For Head of IT, Henrik Järnberg, the firm’s email system has always been central to those concerns.
“Email is the primary tool we use to communicate with our clients, and with other law firms. It’s vital to the day to day business. But the data security risks associated with email - given we commonly use it to share client privileged information - are many, varied and ever changing.”
These risks create a significant governance and compliance requirement. Email security is paramount and downtime is unthinkable, while historical emails must be retained for ten years, and easily accessible for evidential purposes.
“We are always keen to strengthen our email security, governance and compliance,” Henrik said. “And thankfully, we have in place a solution that makes it easy for us to do just that.”
Delphi first turned to Mimecast to help support its email system, which is built around an onpremises Exchange Server set up and supports around 400 mailboxes – and the Mimecast solution has evolved to stay one step ahead of the firm’s needs ever since.
“At first, we chose Mimecast for spam control, and it was immediately very effective,” Henrik explained. But over the years, we have come to rely on it more and more. In fact, it is so multifaceted and effective I find it hard to understand how anyone can do without it.”
For instance, in the months prior to Delphi’s Mimecast deployment, the firm suffered a six-day email outage.
“Once you’ve had that experience, you never want to repeat it,” Henrik said. “These days we have Mimecast Email Continuity, which steps in automatically if Exchange goes down. Email is seamlessly delivered via the Mimecast cloud if we have an outage – and we can use the same functionality to schedule service windows. It’s an incredibly powerful and useful feature for us.”
The Mimecast Cloud Archive, meanwhile, has driven huge efficiencies – making light work of that ten-year retention directive. “It gives us elastic storage in the cloud,” Henrik explained. “Without the Mimecast archive, I’d have to at least double my environment and hire more people. The hardware and support savings are huge.”
But it’s about more than storage, according to Henrik: “The archive is also very accessible. Finding any email, applying a legal hold if needs be, is really quick and easy. And, because the archive is tamper-proof, we have been able to reliably use email as evidence in the past.”
Above all, Mimecast provides Delphi with the layers of email security it needs to keep client data safe and protect its reputation – security that has always kept pace with the ever-changing threat landscape.
“As the basic level, Mimecast gateway security is really effective. It filters out traditional malware and spam in the cloud, before it gets anywhere near our on-premises environment,” Henrik said.
“But it gives us more sophisticated defences too. Mimecast’s data leak prevention services, for instance, scans outbound email at the gateway to guard against inadvertent or deliberate data leaks via email.”
New Threats. New Solution.
Email security also offers the most recent example of Mimecast’s ability to keep pace with Delphi’s changing needs – having made it easy for Henrik and his team to defend against targeted email attacks and ransomware.

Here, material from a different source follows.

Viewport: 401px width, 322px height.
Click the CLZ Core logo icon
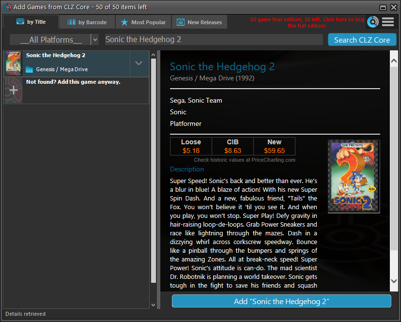click(372, 22)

“We’re always on the front foot when it comes to email security. Earlier this year, malicious links in email, often harbouring ransomware, and C-level impersonation attacks were a growing problem – very much on our radar,” Henrik said. “Once again, Mimecast had a ready-made solution, through its Targeted Threat Protection solution.”

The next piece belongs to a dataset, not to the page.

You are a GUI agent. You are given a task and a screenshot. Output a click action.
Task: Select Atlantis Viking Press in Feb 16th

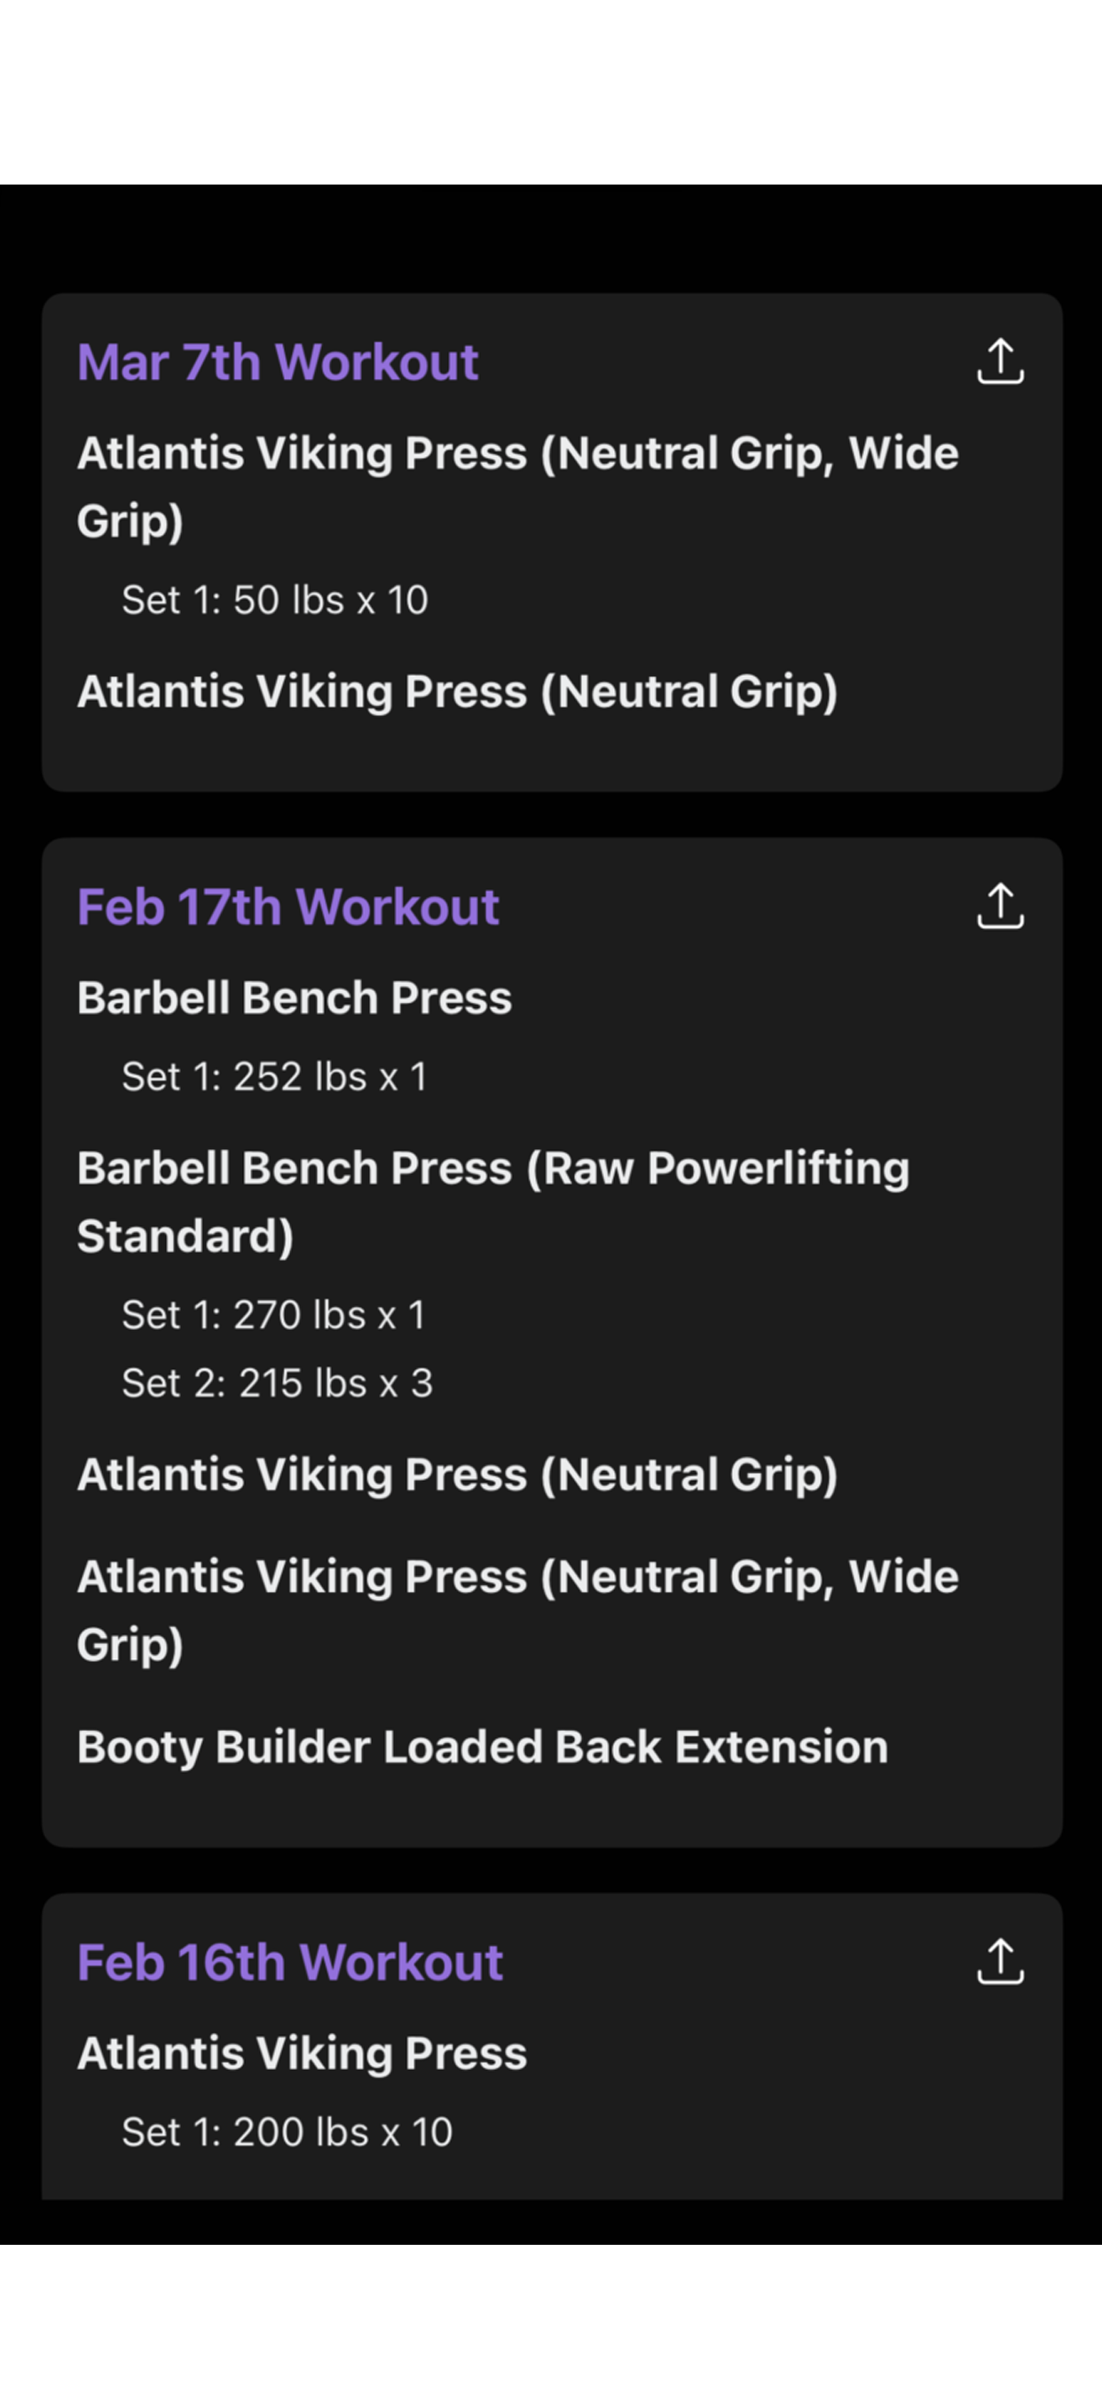click(302, 2053)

It took a Mimecast engineer less than two hours to have two Targeted Threat Protection modules configured, up and running.
Mimecast URL Protect, inspects and rewrites every URL passing through the gateway in real time – and scans on-click – to protect against bad links and delayed exploits. “These are the bad links that were hiding ransomware and other undesirables,” Henrik explained.
“These days, they simply don’t get through. Mimecast URL Protect is rewriting more than 10,000 links every month and blocked clicks to 60 bad links over the summer. Just one of those getting through and delivering its payload could be disastrous.”
Mimecast Impersonation Protect, meanwhile, uses a scoring system to identify and hold suspicious emails for review by Henrik and his team. “We get a lot of these kinds of attacks, usually invoice based fraud attempts and, often, they stand out because of poor grammar – it looks like someone has used Google Translate,” Henrik said.
“Mimecast Impersonation Protect has proven really effective at spotting these emails and keeping them away from our partners’ inboxes. It blocks many impersonation attack emails every month without creating a significant false positives issue.
Total peace of mind. Overall, Henrik is delighted he can rely on Mimecast to streamline, secure and support Delphi’s email system:
“I would say Mimecast is crucial for us. We couldn’t do the things we do and feel the way we do about email – the sense of security we have – if we didn’t have Mimecast in place.
“It’s even changed the way we share large files, replacing insecure methods like CDs and USB sticks with Mimecast Large File Send. It’s secure and seamless for users – they just attach and send in the usual way.
“That is the kind of innovation and value I love about Mimecast – it gives me total peace of mind.”